===== Data provided =====
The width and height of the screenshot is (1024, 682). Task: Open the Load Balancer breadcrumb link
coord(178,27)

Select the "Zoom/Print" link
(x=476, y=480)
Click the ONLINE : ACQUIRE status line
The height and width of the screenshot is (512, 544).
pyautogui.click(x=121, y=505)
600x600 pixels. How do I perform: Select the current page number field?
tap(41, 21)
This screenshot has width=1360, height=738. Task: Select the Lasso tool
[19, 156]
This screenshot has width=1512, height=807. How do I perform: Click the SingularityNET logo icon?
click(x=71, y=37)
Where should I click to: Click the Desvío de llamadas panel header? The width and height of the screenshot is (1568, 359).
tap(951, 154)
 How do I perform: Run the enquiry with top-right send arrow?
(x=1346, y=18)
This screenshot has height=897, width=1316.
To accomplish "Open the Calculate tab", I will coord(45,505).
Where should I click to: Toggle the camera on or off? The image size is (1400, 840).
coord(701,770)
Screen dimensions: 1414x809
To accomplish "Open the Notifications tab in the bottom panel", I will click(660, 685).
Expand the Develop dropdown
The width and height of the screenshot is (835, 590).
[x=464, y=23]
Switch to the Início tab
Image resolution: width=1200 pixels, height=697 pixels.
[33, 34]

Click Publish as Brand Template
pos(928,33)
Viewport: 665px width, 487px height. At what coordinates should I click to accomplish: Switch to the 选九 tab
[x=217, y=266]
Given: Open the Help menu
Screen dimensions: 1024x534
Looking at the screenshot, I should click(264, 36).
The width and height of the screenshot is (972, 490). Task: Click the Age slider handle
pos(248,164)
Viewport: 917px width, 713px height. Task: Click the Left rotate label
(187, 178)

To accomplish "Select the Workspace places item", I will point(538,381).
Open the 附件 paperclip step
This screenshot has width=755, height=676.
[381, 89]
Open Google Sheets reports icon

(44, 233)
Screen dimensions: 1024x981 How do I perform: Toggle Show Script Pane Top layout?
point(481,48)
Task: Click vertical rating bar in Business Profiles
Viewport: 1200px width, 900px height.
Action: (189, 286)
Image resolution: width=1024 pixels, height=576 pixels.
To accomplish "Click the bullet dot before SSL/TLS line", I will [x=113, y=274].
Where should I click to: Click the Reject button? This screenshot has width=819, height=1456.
=====
◆ What this task involves ◆
Every record above should be copied exactly.

◆ Answer ◆
The width and height of the screenshot is (1024, 682). Task: Open the Load Balancer breadcrumb link
coord(178,27)

Select the "Zoom/Print" link
(x=476, y=480)
Click the ONLINE : ACQUIRE status line
The height and width of the screenshot is (512, 544).
pyautogui.click(x=121, y=505)
600x600 pixels. How do I perform: Select the current page number field?
tap(41, 21)
This screenshot has width=1360, height=738. Task: Select the Lasso tool
[19, 156]
This screenshot has width=1512, height=807. How do I perform: Click the SingularityNET logo icon?
click(x=71, y=37)
Where should I click to: Click the Desvío de llamadas panel header? The width and height of the screenshot is (1568, 359).
tap(951, 154)
 How do I perform: Run the enquiry with top-right send arrow?
(x=1346, y=18)
This screenshot has height=897, width=1316.
To accomplish "Open the Calculate tab", I will coord(45,505).
Where should I click to: Toggle the camera on or off? The image size is (1400, 840).
coord(701,770)
Screen dimensions: 1414x809
To accomplish "Open the Notifications tab in the bottom panel", I will click(660, 685).
Expand the Develop dropdown
The width and height of the screenshot is (835, 590).
[x=464, y=23]
Switch to the Início tab
Image resolution: width=1200 pixels, height=697 pixels.
[33, 34]

Click Publish as Brand Template
pos(928,33)
Viewport: 665px width, 487px height. At what coordinates should I click to accomplish: Switch to the 选九 tab
[x=217, y=266]
Given: Open the Help menu
Screen dimensions: 1024x534
Looking at the screenshot, I should click(264, 36).
The width and height of the screenshot is (972, 490). Task: Click the Age slider handle
pos(248,164)
Viewport: 917px width, 713px height. Task: Click the Left rotate label
(187, 178)

To accomplish "Select the Workspace places item", I will point(538,381).
Open the 附件 paperclip step
This screenshot has width=755, height=676.
[381, 89]
Open Google Sheets reports icon

(44, 233)
Screen dimensions: 1024x981 How do I perform: Toggle Show Script Pane Top layout?
point(481,48)
Task: Click vertical rating bar in Business Profiles
Viewport: 1200px width, 900px height.
Action: (189, 286)
Image resolution: width=1024 pixels, height=576 pixels.
To accomplish "Click the bullet dot before SSL/TLS line", I will [x=113, y=274].
Where should I click to: Click the Reject button? This screenshot has width=819, height=1456.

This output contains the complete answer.